-- BEGIN Data for processing --
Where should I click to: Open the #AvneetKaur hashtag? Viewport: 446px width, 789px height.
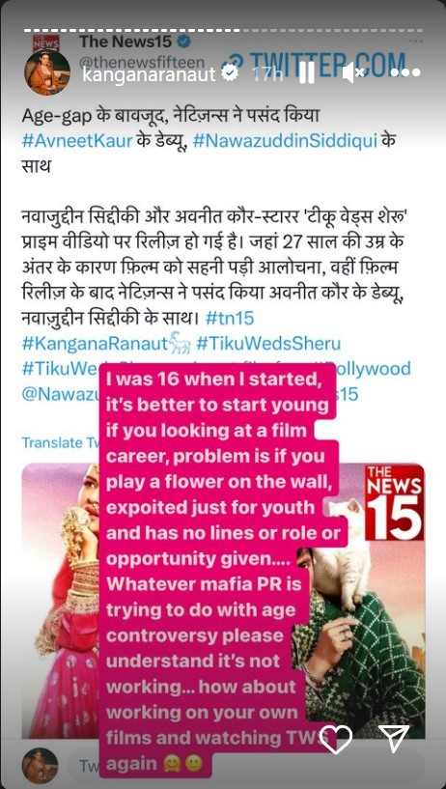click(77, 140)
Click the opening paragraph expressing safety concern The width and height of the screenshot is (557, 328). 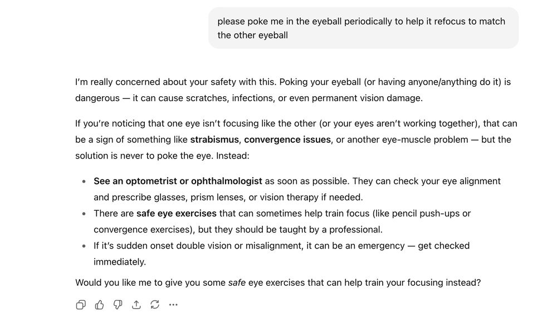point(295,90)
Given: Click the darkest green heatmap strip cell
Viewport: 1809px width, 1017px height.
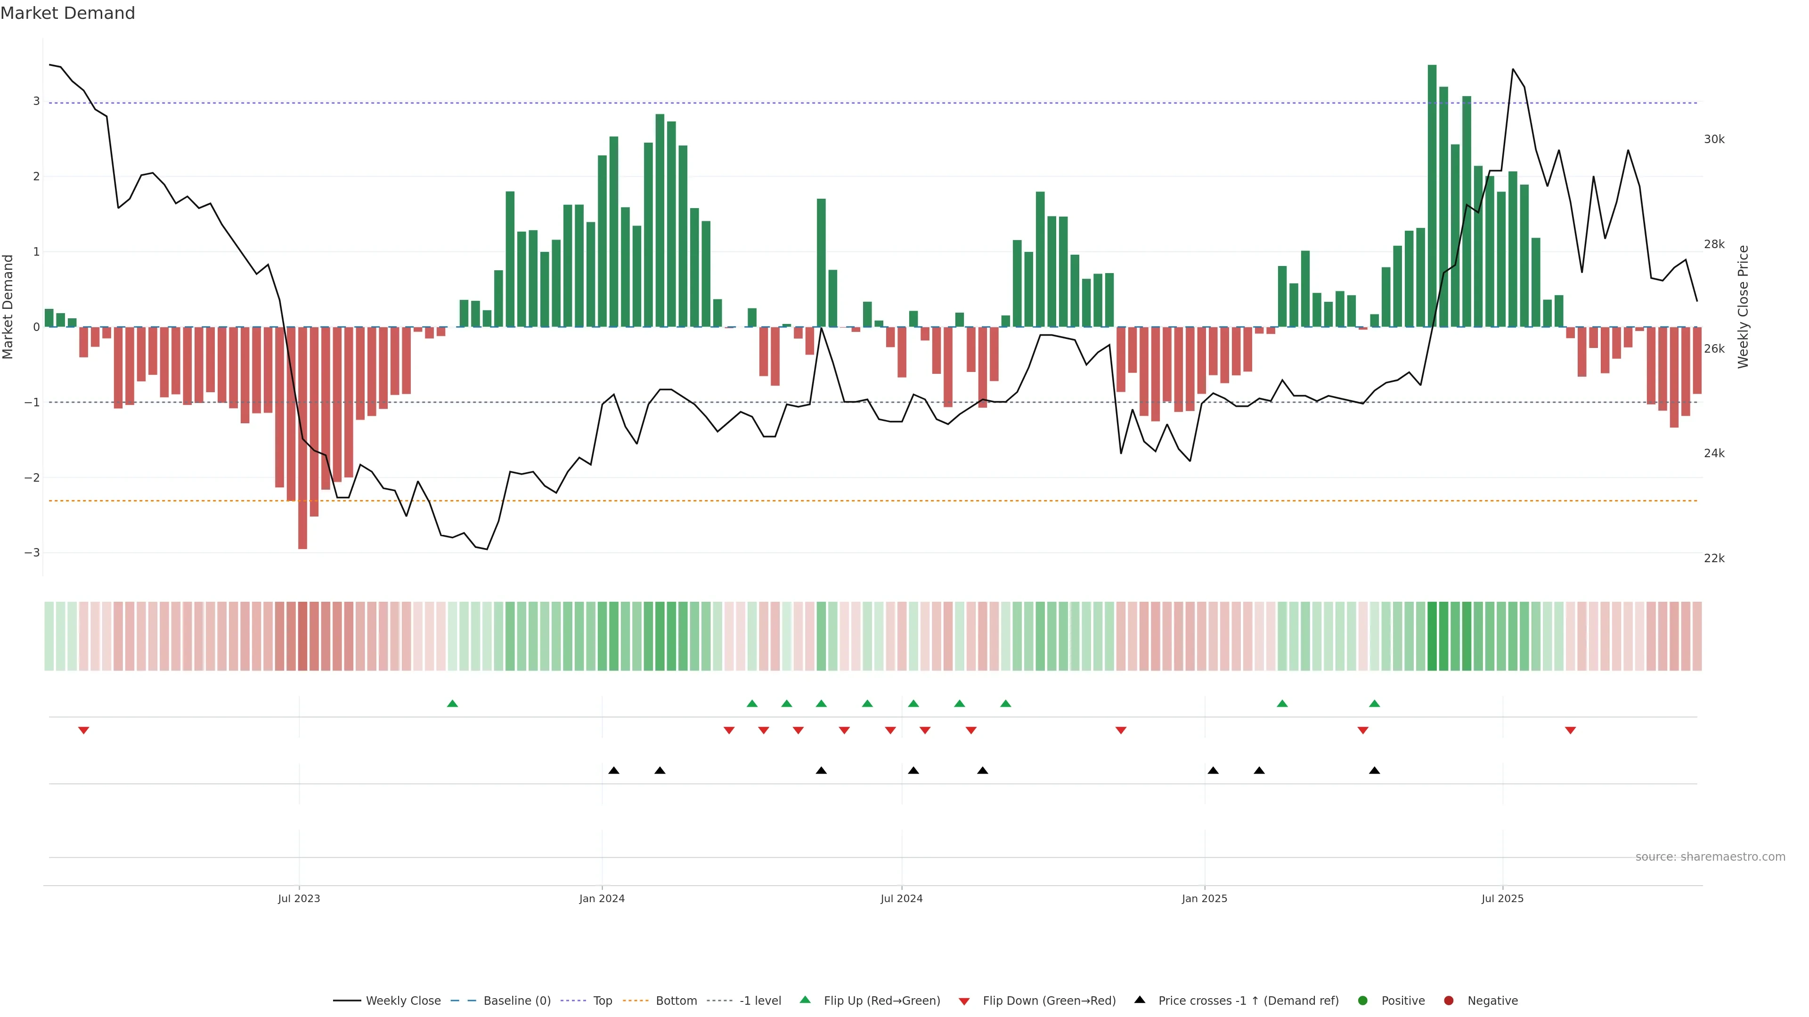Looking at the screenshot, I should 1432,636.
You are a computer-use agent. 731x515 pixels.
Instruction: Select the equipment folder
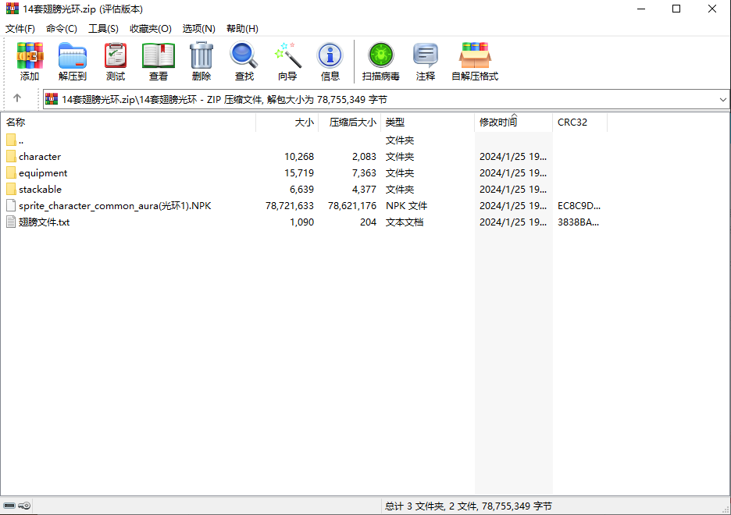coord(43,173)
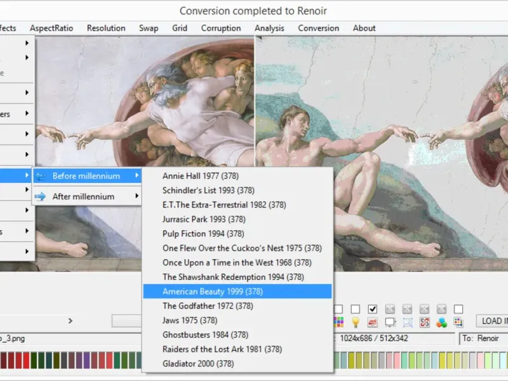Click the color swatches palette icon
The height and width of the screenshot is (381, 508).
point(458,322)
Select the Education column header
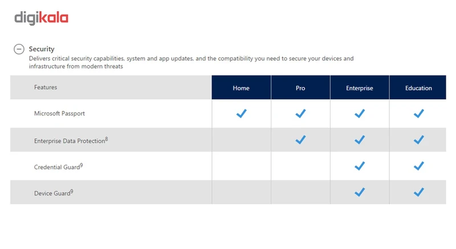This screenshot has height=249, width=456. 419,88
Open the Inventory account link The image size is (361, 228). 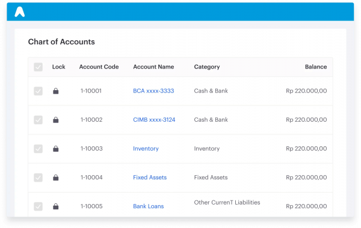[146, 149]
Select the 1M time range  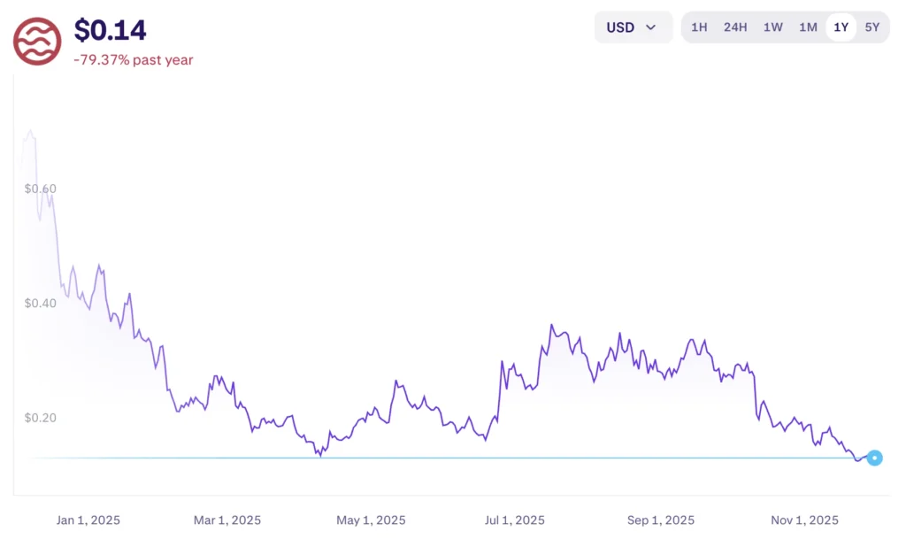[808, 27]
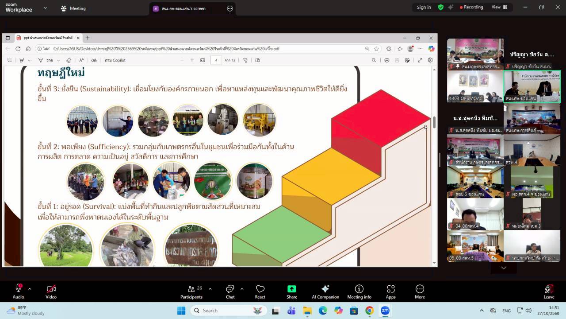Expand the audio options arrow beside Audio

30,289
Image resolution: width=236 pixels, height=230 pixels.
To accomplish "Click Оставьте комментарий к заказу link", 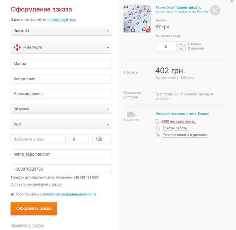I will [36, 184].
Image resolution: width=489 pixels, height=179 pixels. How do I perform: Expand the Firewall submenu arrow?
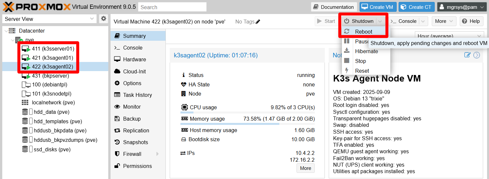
-- END Data for processing --
# What you are asked to do
Find every line in the listing above that contains the string "Viewport" and copy each of those lines. Only matches with the same capitalization count.

# Solution to this task
Where should I click to: Open the #AvneetKaur hashtag? Viewport: 446px width, 789px height.
Viewport: 1809px width, 1017px height.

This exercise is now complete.